--- Start of Provided material ---
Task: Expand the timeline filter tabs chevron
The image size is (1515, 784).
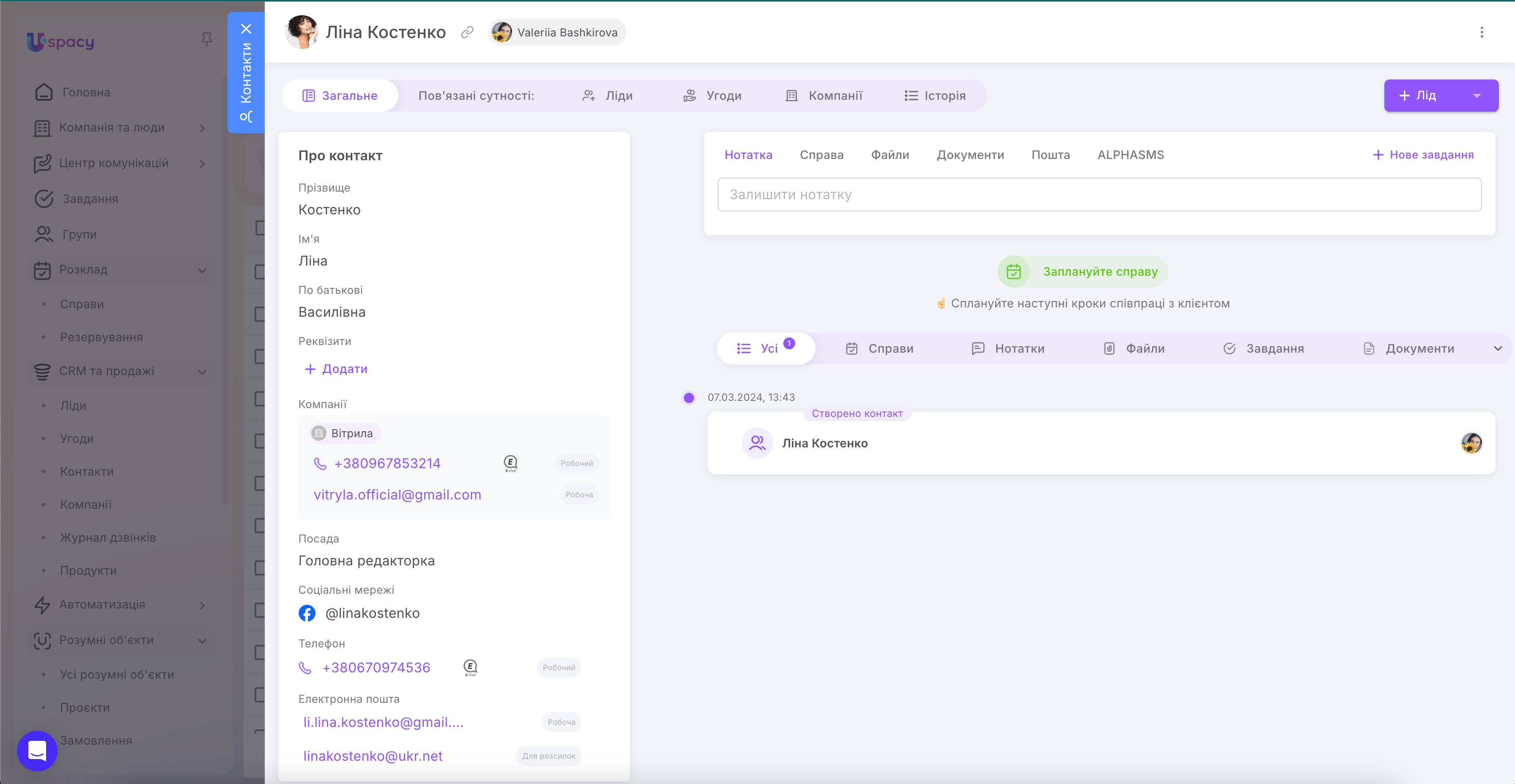Action: click(x=1497, y=348)
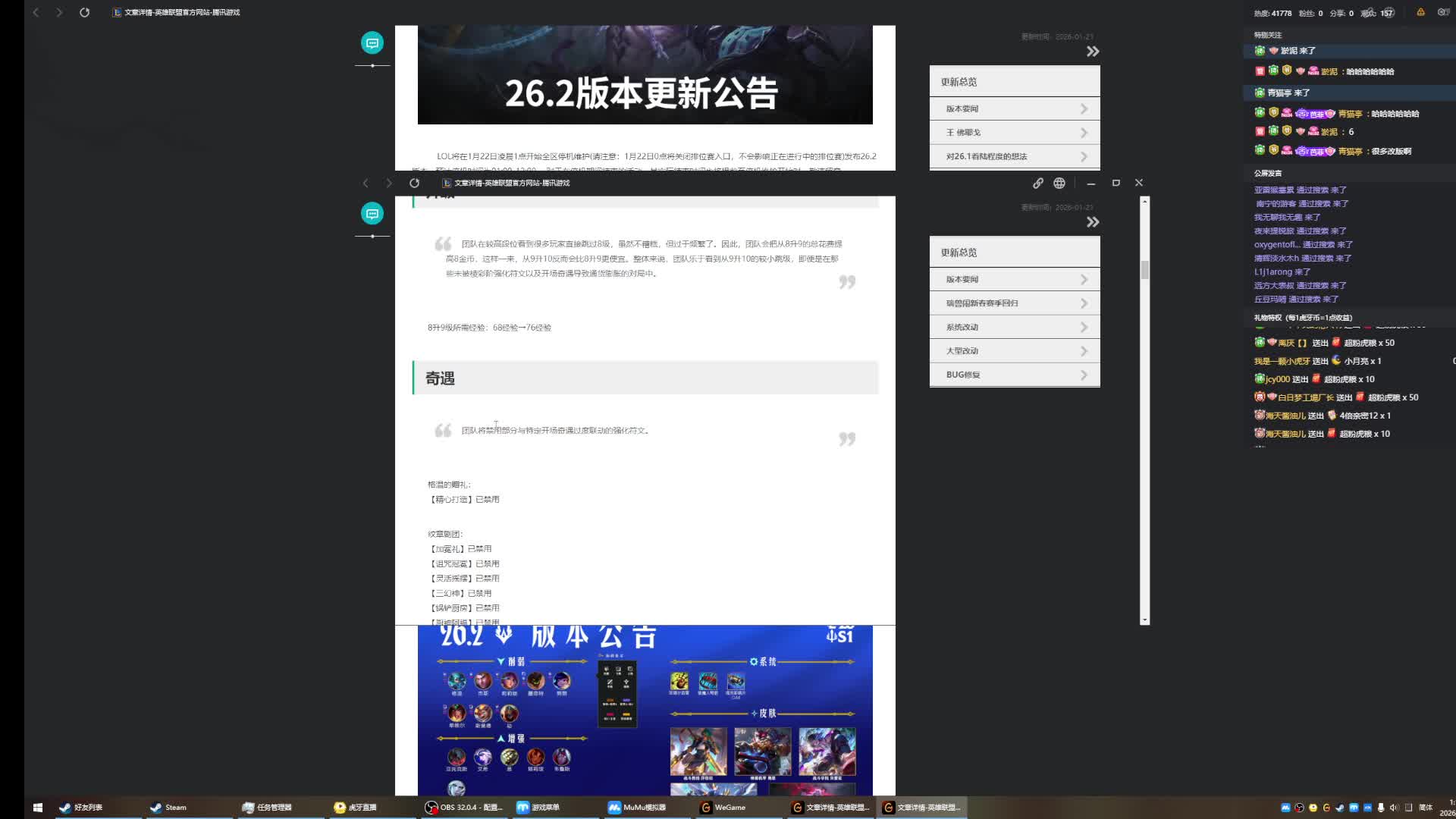Click the green chat bubble icon in middle window
1456x819 pixels.
point(372,214)
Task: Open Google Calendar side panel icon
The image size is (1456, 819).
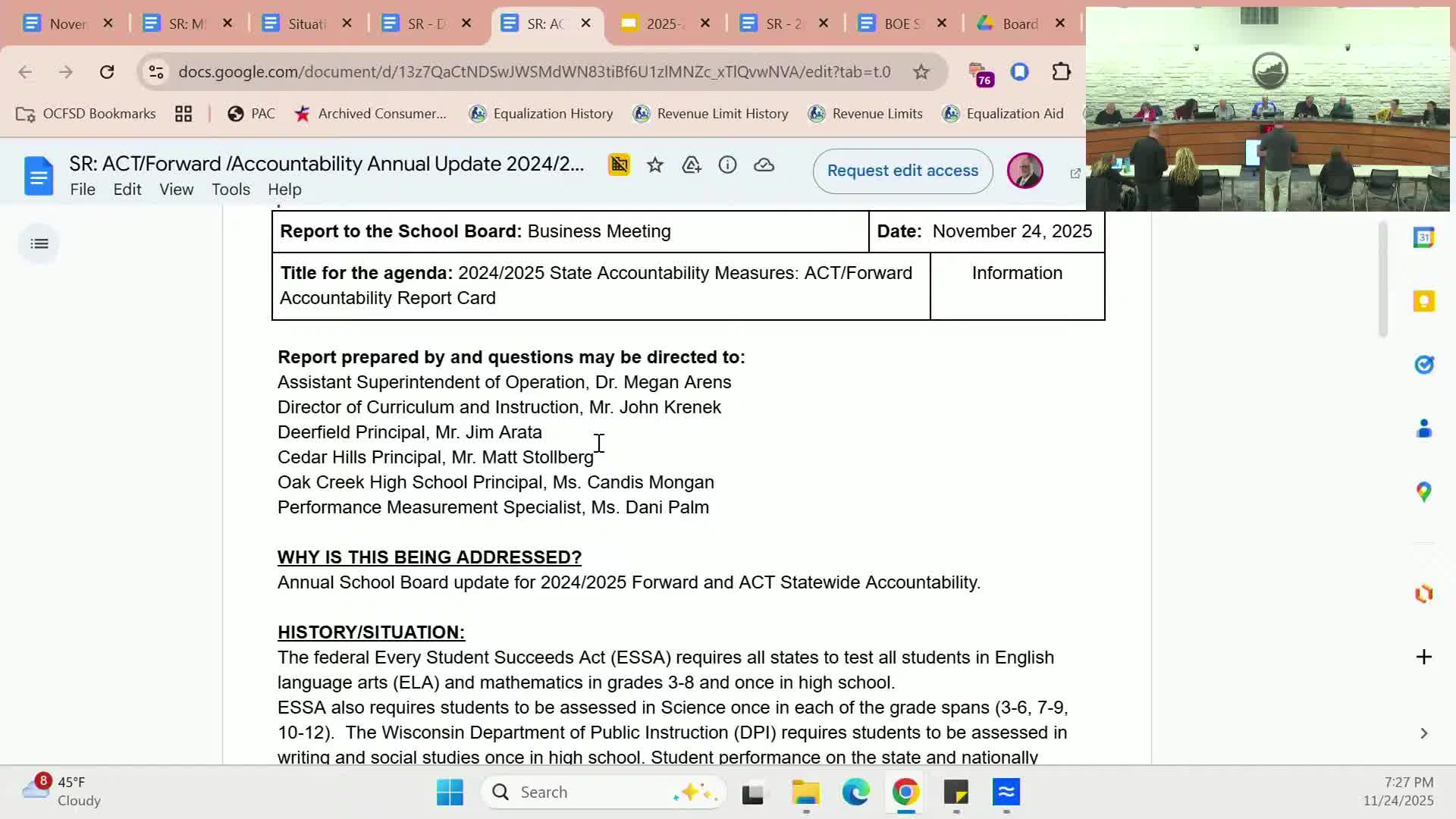Action: [1423, 238]

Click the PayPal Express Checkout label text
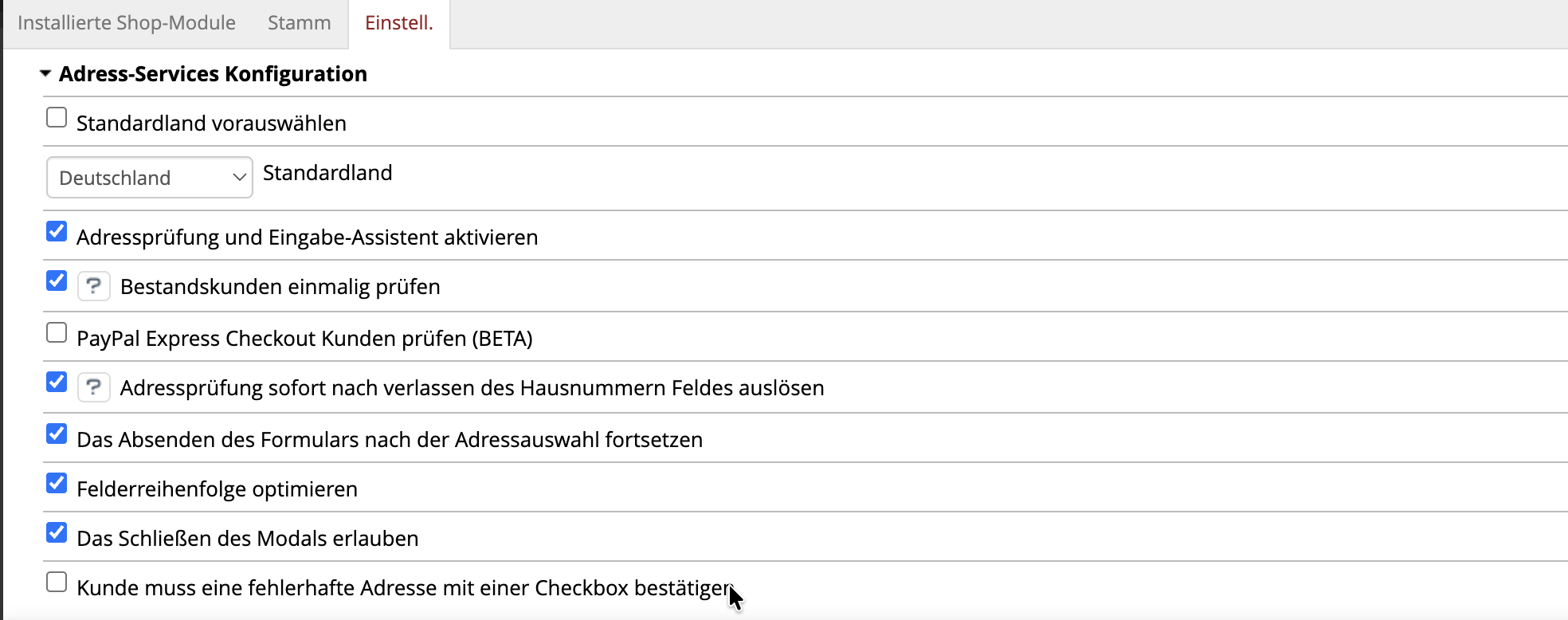[304, 339]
--- End of Provided material ---
Written problem:
Reproduce the entries word for word, from the line that contains "Task: Open Google Calendar side panel icon" through the end of the entries. Omit the pictures.

Written response:
Task: Open Google Calendar side panel icon
The image size is (1456, 819).
Action: [1423, 238]

Click the PayPal Express Checkout label text
[304, 339]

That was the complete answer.